Ryder se sai muito bem, mas é difícil não se envolver com todo o resto do elenco, especialmente com as crianças principais. Este é um elenco mirim não apenas muito talentoso, mas muito bem preparado, que consegue ofuscar com facilidade os adultos e faz o expectador se lembrar, com clareza, dos seus amigos de infância e aventuras.

Mas não é só isso.

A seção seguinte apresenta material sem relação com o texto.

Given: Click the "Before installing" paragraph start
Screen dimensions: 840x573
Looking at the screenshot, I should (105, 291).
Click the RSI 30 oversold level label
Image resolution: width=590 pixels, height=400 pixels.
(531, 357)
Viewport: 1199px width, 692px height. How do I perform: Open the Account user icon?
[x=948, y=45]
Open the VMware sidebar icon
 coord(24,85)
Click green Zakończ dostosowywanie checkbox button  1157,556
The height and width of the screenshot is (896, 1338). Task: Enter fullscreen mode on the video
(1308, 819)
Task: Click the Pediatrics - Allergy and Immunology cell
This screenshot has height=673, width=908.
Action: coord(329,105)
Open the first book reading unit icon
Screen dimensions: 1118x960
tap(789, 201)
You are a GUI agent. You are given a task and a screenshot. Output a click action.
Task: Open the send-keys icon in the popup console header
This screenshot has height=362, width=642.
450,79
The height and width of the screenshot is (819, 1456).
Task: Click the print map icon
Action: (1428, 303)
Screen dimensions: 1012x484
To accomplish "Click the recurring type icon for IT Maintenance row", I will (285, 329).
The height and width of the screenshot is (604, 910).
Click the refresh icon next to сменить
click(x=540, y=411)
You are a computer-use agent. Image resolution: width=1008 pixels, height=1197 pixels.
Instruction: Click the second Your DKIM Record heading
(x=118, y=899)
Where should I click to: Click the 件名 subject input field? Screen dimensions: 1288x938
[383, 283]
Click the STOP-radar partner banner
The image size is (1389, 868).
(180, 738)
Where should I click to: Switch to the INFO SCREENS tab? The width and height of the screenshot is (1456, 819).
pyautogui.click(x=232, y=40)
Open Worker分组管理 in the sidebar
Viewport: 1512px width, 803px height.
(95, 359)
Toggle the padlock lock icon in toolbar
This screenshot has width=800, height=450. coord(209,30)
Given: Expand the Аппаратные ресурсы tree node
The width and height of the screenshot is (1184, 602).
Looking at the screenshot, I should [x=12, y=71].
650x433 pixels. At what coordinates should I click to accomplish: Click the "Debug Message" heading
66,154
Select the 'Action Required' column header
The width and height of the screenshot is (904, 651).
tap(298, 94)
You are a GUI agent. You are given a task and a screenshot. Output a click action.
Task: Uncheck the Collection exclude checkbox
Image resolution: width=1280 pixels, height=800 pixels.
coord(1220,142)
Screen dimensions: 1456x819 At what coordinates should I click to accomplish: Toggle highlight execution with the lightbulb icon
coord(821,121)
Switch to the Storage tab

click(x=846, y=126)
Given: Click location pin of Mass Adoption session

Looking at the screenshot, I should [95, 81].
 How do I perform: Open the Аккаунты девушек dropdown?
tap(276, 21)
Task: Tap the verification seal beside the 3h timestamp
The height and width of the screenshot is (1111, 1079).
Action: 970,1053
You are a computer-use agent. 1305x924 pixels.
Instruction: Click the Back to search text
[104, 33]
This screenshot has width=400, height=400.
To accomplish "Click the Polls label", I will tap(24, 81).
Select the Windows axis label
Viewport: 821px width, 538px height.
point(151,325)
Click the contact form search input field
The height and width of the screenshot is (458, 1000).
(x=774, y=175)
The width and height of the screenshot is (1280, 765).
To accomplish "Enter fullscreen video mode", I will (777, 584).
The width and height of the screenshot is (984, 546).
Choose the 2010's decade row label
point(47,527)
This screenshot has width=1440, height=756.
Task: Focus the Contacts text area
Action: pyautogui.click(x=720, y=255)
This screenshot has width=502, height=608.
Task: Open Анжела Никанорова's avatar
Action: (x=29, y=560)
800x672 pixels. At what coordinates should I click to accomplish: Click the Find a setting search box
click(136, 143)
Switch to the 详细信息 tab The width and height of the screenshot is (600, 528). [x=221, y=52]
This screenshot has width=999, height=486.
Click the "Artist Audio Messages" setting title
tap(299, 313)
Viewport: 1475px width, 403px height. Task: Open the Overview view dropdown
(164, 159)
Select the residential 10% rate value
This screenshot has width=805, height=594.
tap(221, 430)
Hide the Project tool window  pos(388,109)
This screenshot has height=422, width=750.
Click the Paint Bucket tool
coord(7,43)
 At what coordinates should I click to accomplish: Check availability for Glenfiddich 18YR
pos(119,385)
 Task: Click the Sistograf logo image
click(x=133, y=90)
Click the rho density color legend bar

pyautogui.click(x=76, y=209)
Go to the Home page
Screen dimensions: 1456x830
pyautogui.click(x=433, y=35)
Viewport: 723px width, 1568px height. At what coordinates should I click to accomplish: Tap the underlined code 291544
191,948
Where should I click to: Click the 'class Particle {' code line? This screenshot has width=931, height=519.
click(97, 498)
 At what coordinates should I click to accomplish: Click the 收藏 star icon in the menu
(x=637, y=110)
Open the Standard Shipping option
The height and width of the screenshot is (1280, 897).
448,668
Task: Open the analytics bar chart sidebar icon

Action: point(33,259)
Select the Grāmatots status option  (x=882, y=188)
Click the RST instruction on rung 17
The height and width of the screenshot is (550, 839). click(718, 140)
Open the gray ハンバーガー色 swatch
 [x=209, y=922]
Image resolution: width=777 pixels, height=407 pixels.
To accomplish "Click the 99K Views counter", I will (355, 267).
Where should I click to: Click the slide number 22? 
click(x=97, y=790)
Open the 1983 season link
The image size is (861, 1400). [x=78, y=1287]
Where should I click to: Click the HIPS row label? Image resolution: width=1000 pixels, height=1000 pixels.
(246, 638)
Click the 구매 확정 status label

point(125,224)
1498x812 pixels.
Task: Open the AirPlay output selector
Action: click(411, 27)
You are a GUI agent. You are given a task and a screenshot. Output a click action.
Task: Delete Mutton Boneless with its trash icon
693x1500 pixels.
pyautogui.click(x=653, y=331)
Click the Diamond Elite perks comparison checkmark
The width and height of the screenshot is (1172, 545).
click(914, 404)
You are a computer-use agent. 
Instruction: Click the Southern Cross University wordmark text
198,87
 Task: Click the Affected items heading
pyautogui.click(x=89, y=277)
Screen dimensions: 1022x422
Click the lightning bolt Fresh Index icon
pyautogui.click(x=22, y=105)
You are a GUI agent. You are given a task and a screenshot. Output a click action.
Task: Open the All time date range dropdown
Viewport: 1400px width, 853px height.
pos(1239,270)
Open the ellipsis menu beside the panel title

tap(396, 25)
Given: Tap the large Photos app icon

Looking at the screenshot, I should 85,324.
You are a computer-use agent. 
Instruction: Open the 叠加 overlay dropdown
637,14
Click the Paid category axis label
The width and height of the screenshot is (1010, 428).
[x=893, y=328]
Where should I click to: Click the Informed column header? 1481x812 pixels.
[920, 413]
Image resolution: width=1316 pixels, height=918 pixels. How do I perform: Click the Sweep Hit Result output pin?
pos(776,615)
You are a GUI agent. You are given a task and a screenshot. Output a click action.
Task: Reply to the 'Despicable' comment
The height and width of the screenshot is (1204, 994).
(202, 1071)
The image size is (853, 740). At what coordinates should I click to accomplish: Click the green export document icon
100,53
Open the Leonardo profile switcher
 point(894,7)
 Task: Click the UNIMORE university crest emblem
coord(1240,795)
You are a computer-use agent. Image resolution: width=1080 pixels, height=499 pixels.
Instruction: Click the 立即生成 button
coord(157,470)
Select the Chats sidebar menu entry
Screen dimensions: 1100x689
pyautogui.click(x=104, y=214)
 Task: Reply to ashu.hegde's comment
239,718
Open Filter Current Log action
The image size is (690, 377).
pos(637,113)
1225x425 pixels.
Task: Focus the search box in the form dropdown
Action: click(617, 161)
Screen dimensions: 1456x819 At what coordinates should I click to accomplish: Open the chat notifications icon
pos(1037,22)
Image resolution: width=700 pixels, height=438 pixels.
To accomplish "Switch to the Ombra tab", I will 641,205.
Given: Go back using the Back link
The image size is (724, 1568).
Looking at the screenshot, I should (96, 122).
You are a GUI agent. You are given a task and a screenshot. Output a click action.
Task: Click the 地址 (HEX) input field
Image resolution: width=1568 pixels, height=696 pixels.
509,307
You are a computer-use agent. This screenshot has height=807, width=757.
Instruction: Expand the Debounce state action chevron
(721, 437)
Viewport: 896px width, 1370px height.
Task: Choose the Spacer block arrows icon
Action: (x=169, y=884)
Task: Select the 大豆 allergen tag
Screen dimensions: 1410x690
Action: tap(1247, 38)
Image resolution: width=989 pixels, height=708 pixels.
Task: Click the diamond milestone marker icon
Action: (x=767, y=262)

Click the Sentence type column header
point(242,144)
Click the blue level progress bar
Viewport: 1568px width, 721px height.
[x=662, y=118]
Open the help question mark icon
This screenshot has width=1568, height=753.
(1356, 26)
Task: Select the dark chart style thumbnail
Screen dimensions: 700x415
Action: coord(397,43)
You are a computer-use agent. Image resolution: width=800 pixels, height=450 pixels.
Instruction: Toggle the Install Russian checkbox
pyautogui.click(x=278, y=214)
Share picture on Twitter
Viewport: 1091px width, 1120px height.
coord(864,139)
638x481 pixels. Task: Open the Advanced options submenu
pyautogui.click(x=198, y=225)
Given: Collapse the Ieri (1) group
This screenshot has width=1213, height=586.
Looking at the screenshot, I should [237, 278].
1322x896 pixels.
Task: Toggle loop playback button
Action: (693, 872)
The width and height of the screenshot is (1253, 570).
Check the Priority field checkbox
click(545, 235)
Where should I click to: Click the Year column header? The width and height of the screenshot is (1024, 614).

A série também tira muito proveito do seu contexto de anos 1980, trazendo uma trilha sonora incrível, imagens chuviscadas e batidas eletrônicas que brincam com convenções e gêneros narrativos da época.

A série também mostra um amadurecimento muito grande, quase imensurável, de seus criadores, os Irmãos Duffer. Os Duffer são responsáveis pela decente, mas falha e profundamente esquecível Wayward Pines.

Em pouco mais de um ano, eles foram capazes de criar a própria série original aparando todas as arestas e corrigindo todos os erros cometidos em Pines. Bebendo com sede da fonte de Steven Spielberg, Stephen King e John Carpenter, Stranger Things é uma homenagem aos anos 1980 com gosto de algo novo.

Para não falar que a série é perfeita, há um ou outro problema. Conforme a temporada se encaminha para o final, a série passa a ter problemas para amarrar as suas pontas e acaba deixando alguns furos significativos no roteiro.

Isso é um pouco ruim, pois você vai se pegar dizendo “mas e isso?”, “e aquilo?”. A primeira temporada tem bastante uma pegada de antologia, mas deixa dois pequenos cliffhangers no final, o que pode significar que vamos retornar sim para Hawkins na segunda temporada (já confirmada pela Netflix).

 

Não deixe de assistir! Eu não gosto de dar notas, mas preciso dizer que esta temporada é, fácil, 10 de 10 e vale cada segundo.